It’s interesting that we spend all those months of training looking forward to THE Race (caps intended). Especially as the mileage ramps up and the event itself is so close, yet still not quite there, where we want it to happen only so we can spend less time training. Finally, the weekend arrives and all the excitement is focused on having a good time and a great race.
Then suddenly, it’s done. The training is over. No more rearranging our days to get all the miles in. No more planning weekends around long runs. No more intensive mental preparations to make this race the one we’ll always remember (though truthfully, we’ll remember every single one).
You take the few days after off. Instead of running, they’re spent recapping with friends, responding to posts of congratulations, putting up pictures of our triumph, and basking in the glow of achievement. Then it’s time to reverse taper back into a semi-regular schedule. Training no longer, simply running because it’s what we enjoy.
Yet even then, it feels like there’s a hole. A gap in our existence. Without another big race on the horizon, we lack the purpose of the past many months. An empty void in our lives. A beautiful void (we’ve been waiting for this moment, for the training and the race to be done), but a void nonetheless. And it feels weird. I think “shouldn’t I be training for something? and “shouldn’t my days be consumed with my workouts and the end goal of a race?” It’s hard to re-adjust to the mentality where my life isn’t all consumed by this event somewhere in the near future that’s steadily getting closer, while never being quite close enough.

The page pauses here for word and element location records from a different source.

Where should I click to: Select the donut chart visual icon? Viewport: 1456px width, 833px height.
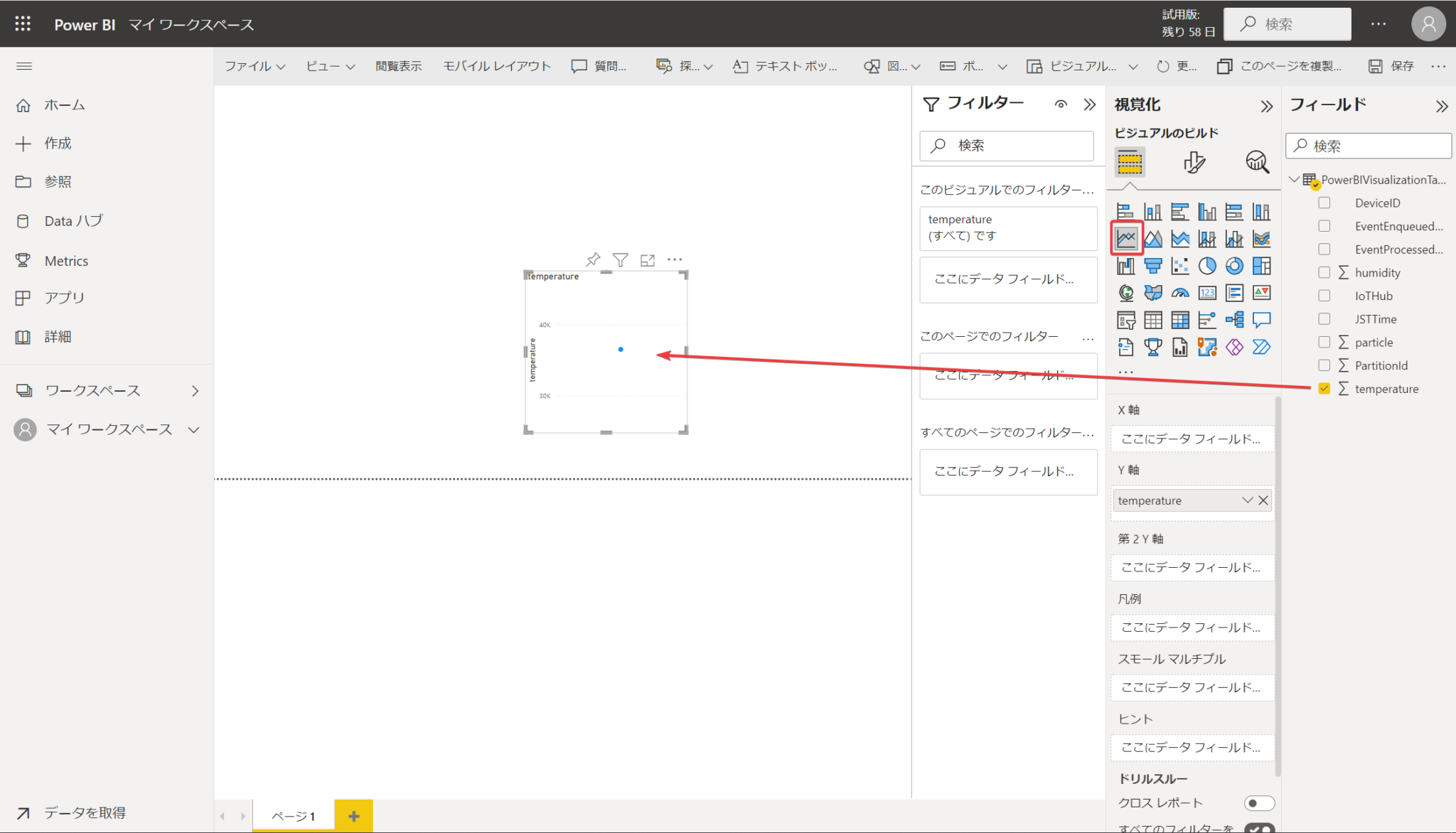click(x=1234, y=266)
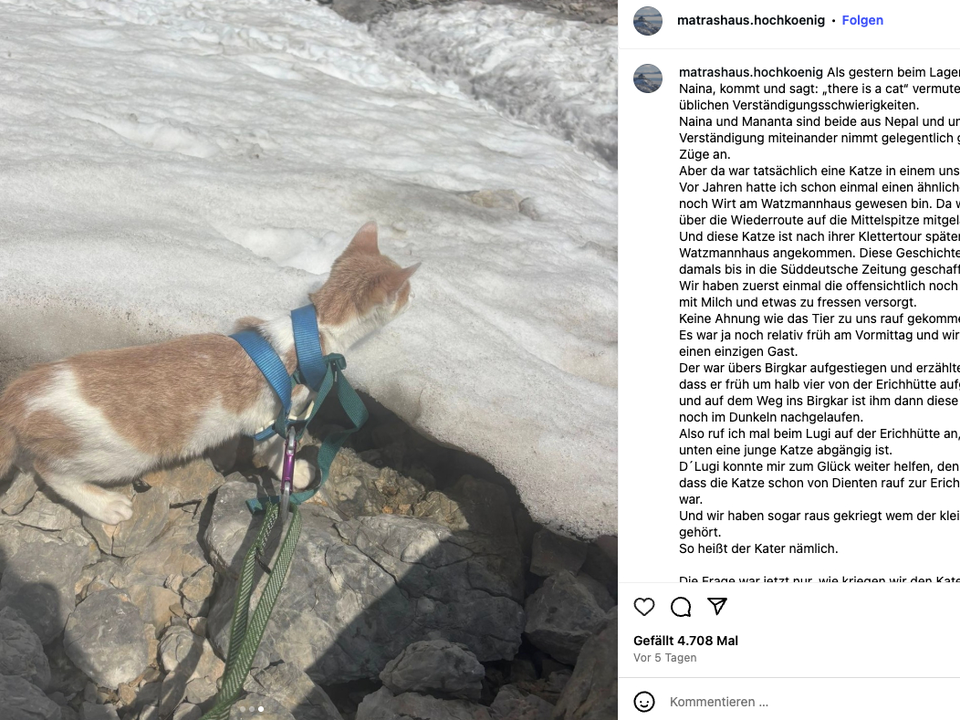This screenshot has width=960, height=720.
Task: Open the matrashaus.hochkoenig username in the header
Action: 751,20
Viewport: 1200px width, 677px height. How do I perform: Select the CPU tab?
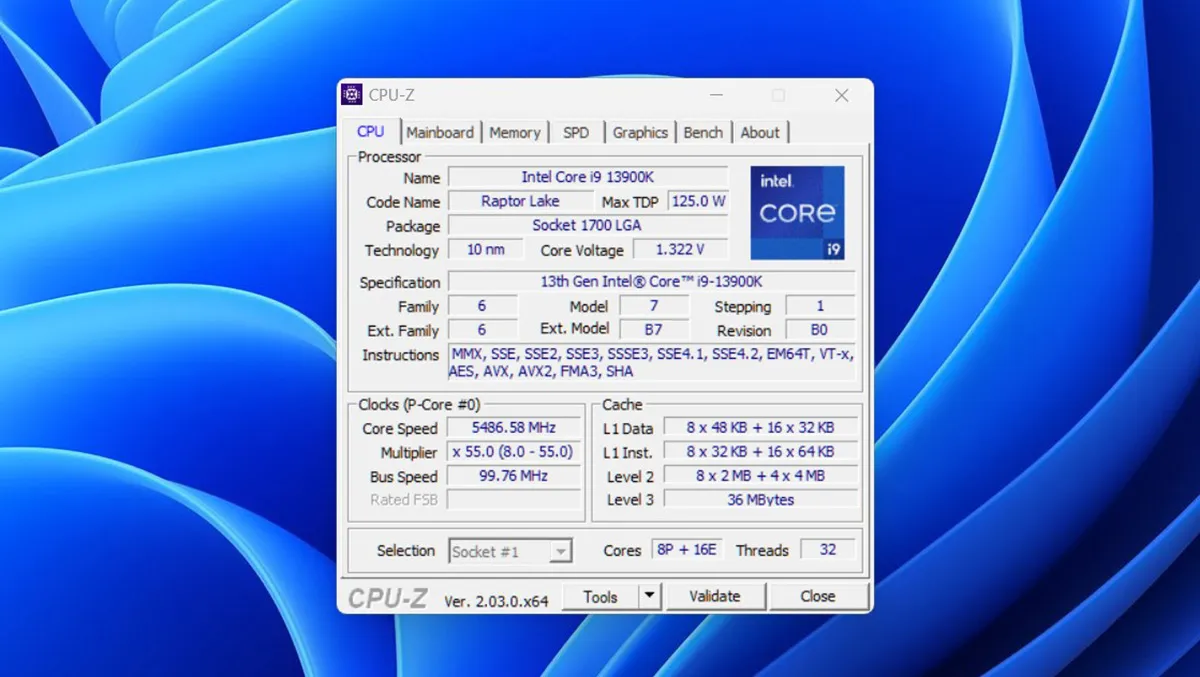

It seems weird, but I especially feel bereft after completing the Marine Corps Marathon. I met my goal! Not only did I break the time I set for myself of 3:40 so long ago, I went a step further and ran a Boston Qualifier time. While I did not believe I would never run one, I also didn’t really expect it to happen so soon. I sort of expected more years building up my race experience and improving my training before it happened. Now, I simply have to wait until next fall when registration for 2015 opens.
Luckily, not all is an empty void in my future. I’ve plans for a half marathon just before Thanksgiving. There’s high hopes in my mind coming off this marathon that I can go on to PR my half marathon time as well. Plus, somewhere in the next 2 months I hope to run a 5K as well in the hopes of another PR. (All that success going to my head.)
While that void has been in my mind, it’s been good to get back out and just run. Plus having smaller events and goals to run towards is helping me keep from becoming completely distracted.